Significant components of the changes in cash flows from operating, investing and financing activities for the year ended April 30, 2013 compared to the prior year are as follows:

Cash Used In Operating Activities . Net cash used in operating activities represents our (i) net loss, as reported, (ii) less non-cash operating expenses, and (iii) net changes in the timing of cash flows as reflected by the changes in operating assets and liabilities, as described in the below table:

Net cash used in operating activities decreased $14,952,000 to $20,926,000 for the year ended April 30, 2013, compared to net cash used in operating activities of $35,878,000 for the year ended April 30, 2012. This decrease in net cash used in operating activities was due to a decrease of $14,853,000 in net loss reported during fiscal year 2013 after taking into consideration non-cash operating expenses combined with a net change in operating assets and liabilities of $99,000. The decrease in our fiscal year 2013 net loss was primarily due to a current year increase in contract manufacturing revenue combined with a current year decrease in research and development expenses, offset by current year increases in cost of contract manufacturing, selling, general and administrative expenses and loss on early extinguishment of debt.

Cash Used In Investing Activities. Net cash used in investing activities decreased $420,000 to $751,000 for the year ended April 30, 2013 compared to net cash used in investing activities of $1,171,000 during the year ended April 20, 2012. The current year net decrease was due to a decrease in property acquisitions of $701,000 offset by a decrease in other assets of $281,000. The current year decrease in property acquisitions was primarily related to a decrease in leasehold improvements and equipment compared to the prior year. The current year decrease in other assets was primarily related to prior year deposits and/or progress payments for certain additional computer software and equipment to enhance operating efficiencies.

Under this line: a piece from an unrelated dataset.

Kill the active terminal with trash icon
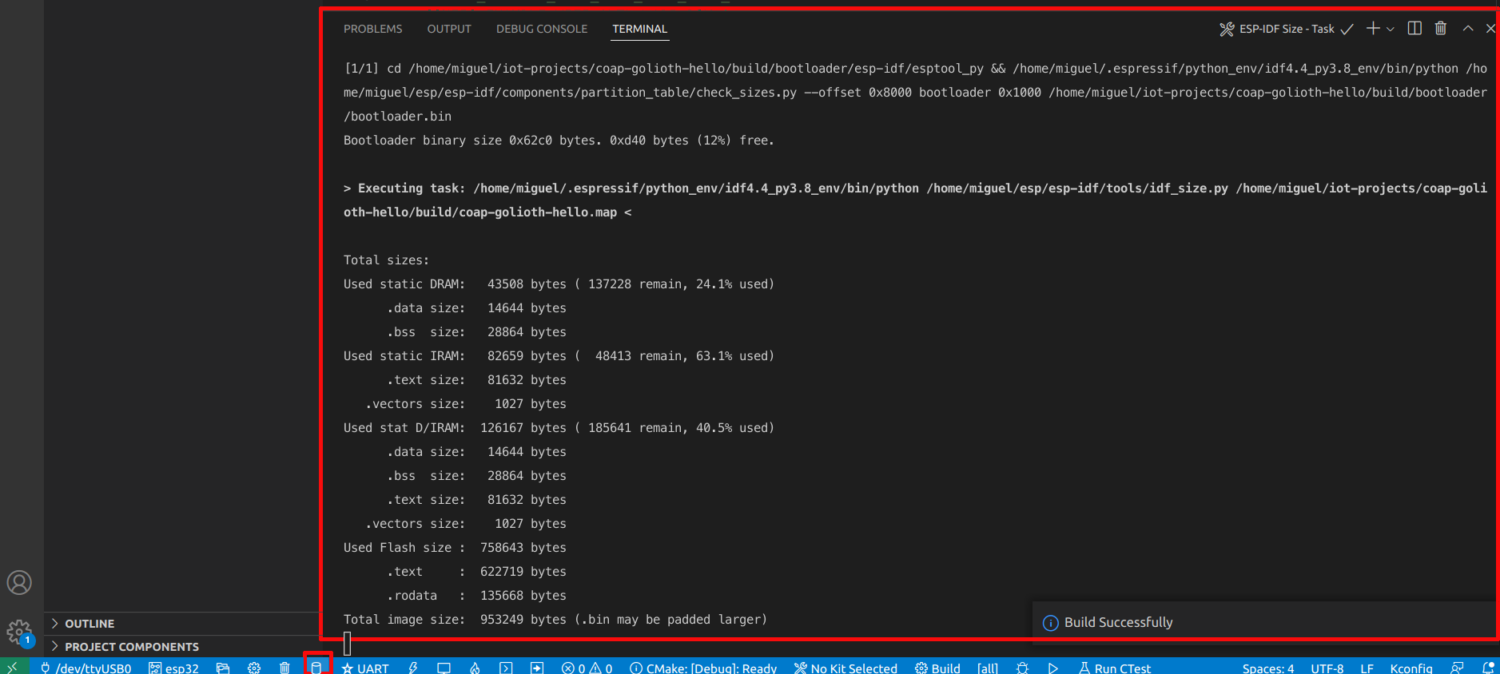The height and width of the screenshot is (674, 1500). click(x=1440, y=28)
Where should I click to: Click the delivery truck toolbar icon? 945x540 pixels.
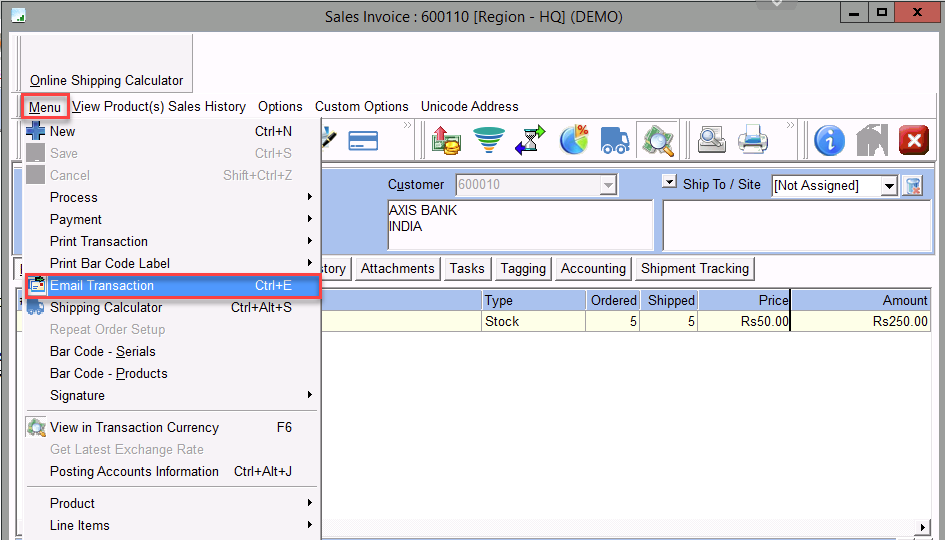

Cash Provided By Financing Activities. Net cash provided by financing activities increased $6,841,000 to $38,848,000 for the year ended April 30, 2013, compared to net cash provided by financing activities of $32,007,000 for the year ended April 30, 2012. Net cash provided by financing activities during fiscal year 2013 consisted of $39,522,000 in net proceeds from the sale of shares of our common stock under two separate At Market Issuance Sales Agreements, including net proceeds of $13,356,000 received during the quarter ended April 30, 2013 from the sale of 9,521,829 shares of our common stock after deducting commissions and other issuance costs of $347,000, combined with $630,000 in aggregate net proceeds received from the purchase of shares under our 2010 Employee Stock Purchase Plan and from stock option exercises, which were offset with principal payments on capital leases of $78,000. In addition, during fiscal year 2013, we received gross proceeds of $15,000,000 under a term loan, excluding debt issuance costs of $251,000, which principal amount was repaid in full during the current year upon the termination of the term loan agreement on September 25, 2012 (as described in Note 3 to the accompanying consolidated financial statements). In addition, we paid a final payment fee of $975,000 upon the termination of the term loan.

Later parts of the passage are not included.